Core Concepts¶
TensorRT Workflow¶
The general TensorRT workflow consists of 3 steps:
- Populate a
tensorrt.INetworkDefinition
either with a parser or by using the TensorRT Network API (seetensorrt.INetworkDefinition
for more details). Thetensorrt.Builder
can be used to generate an emptytensorrt.INetworkDefinition
. - Use the
tensorrt.Builder
to build atensorrt.ICudaEngine
using the populatedtensorrt.INetworkDefinition
. - Create a
tensorrt.IExecutionContext
from thetensorrt.ICudaEngine
and use it to perform optimized inference.
Classes Overview¶
Logger¶
Most other TensorRT classes use a logger to report errors, warnings and informative messages. TensorRT provides a basic tensorrt.Logger
implementation, but it can be extended for more advanced functionality.
Engine and Context¶
The tensorrt.ICudaEngine
is the primary element of TensorRT. It is used to generate a tensorrt.IExecutionContext
that can perform inference.
Builder¶
The tensorrt.Builder
is used to build a tensorrt.ICudaEngine
. In order to do so, it must be provided a populated tensorrt.INetworkDefinition
.
Network¶
The tensorrt.INetworkDefinition
represents a computational graph. In order to populate the network, TensorRT provides a suite of parsers for a variety of Deep Learning frameworks. It is also possible to populate the network manually using the Network API.
Parsers¶
Parsers are used to populate a tensorrt.INetworkDefinition
from a model trained in a Deep Learning framework.
TensorRT Object Lifetime Management¶
The legacy bindings required destroy()
calls in order to properly deallocate memory. The preferred method of object lifetime management with the new Python API is to use with ... as ...
clauses to scope objects. For example, a typical inference pipeline using the ONNX parser might look something like this (some code omitted for clarity):
TRT_LOGGER = trt.Logger(trt.Logger.WARNING)
def build_engine(onnx_model_file):
with trt.Builder(TRT_LOGGER) as builder, builder.create_network() as network, trt.OnnxParser(network, TRT_LOGGER) as parser:
builder.max_workspace_size = 2**30
# In this example, we use the ONNX parser, but this should be replaced according to your needs.

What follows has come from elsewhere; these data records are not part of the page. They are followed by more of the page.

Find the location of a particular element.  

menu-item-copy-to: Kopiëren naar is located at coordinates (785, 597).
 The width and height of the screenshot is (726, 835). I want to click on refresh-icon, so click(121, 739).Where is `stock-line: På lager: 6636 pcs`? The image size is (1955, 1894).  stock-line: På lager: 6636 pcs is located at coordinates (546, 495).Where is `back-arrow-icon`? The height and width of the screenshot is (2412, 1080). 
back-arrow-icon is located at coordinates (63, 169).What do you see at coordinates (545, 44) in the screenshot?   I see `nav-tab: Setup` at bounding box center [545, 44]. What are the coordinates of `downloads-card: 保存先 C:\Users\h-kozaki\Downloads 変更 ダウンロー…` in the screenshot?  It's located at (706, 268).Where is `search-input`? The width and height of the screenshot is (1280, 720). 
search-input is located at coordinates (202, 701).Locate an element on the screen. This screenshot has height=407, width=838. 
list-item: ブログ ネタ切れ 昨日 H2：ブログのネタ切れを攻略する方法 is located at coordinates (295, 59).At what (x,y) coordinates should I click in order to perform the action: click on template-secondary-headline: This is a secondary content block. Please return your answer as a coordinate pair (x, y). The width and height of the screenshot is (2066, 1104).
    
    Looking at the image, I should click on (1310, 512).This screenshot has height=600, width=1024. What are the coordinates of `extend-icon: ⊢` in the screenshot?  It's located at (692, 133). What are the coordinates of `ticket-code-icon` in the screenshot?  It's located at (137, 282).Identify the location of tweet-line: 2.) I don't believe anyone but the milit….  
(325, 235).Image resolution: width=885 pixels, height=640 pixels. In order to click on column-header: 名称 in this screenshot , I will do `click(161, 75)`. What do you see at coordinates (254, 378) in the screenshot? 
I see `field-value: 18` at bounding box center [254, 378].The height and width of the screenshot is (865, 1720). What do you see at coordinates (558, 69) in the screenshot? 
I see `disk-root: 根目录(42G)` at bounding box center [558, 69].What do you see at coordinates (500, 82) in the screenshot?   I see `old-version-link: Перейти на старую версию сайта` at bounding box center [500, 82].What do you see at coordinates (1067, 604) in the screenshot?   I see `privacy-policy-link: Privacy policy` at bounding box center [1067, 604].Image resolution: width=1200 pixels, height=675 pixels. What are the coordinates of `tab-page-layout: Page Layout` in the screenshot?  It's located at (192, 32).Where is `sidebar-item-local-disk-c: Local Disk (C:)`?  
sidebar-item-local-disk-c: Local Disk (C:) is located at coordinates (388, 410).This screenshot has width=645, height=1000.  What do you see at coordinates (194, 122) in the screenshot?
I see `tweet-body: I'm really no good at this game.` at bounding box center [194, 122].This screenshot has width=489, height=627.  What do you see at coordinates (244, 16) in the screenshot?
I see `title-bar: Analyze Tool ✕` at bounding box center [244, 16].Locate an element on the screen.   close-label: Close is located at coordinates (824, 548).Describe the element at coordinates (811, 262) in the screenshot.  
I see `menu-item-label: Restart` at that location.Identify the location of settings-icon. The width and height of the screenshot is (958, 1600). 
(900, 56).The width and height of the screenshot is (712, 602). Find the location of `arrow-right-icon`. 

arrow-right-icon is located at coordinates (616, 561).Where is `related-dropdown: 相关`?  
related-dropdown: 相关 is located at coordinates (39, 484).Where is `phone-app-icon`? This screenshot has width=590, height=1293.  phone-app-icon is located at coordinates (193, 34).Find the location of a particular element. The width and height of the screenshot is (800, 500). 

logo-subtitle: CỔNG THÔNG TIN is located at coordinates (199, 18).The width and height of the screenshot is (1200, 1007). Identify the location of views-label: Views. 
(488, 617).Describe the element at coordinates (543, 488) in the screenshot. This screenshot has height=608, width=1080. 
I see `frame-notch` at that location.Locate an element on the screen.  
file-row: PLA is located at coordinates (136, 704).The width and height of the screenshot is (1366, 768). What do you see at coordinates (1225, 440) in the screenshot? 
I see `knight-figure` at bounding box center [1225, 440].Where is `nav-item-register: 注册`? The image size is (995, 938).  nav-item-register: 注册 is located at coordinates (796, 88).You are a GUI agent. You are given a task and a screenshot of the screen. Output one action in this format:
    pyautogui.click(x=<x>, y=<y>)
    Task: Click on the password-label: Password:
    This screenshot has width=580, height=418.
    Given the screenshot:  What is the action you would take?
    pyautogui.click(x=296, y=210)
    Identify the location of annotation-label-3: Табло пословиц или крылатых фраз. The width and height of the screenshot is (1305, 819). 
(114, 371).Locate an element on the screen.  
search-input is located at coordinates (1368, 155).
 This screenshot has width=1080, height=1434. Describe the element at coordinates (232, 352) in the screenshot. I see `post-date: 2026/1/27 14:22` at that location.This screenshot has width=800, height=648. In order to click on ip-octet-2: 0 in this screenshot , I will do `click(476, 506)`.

# This step might instead use the Caffe/UFF parser, or even the Network API to build a TensorRT Network manually .
with open(model_file, 'rb') as model:
parser.parse(model.read())
# Build and return the engine.
return builder.build_cuda_engine(network)
with build_engine(onnx_model_file) as engine:
# Allocate buffers and create a CUDA stream here.
with engine.create_execution_context() as context:
# Preprocess input (if required) and copy to the GPU, do inference, then copy the output back to the host.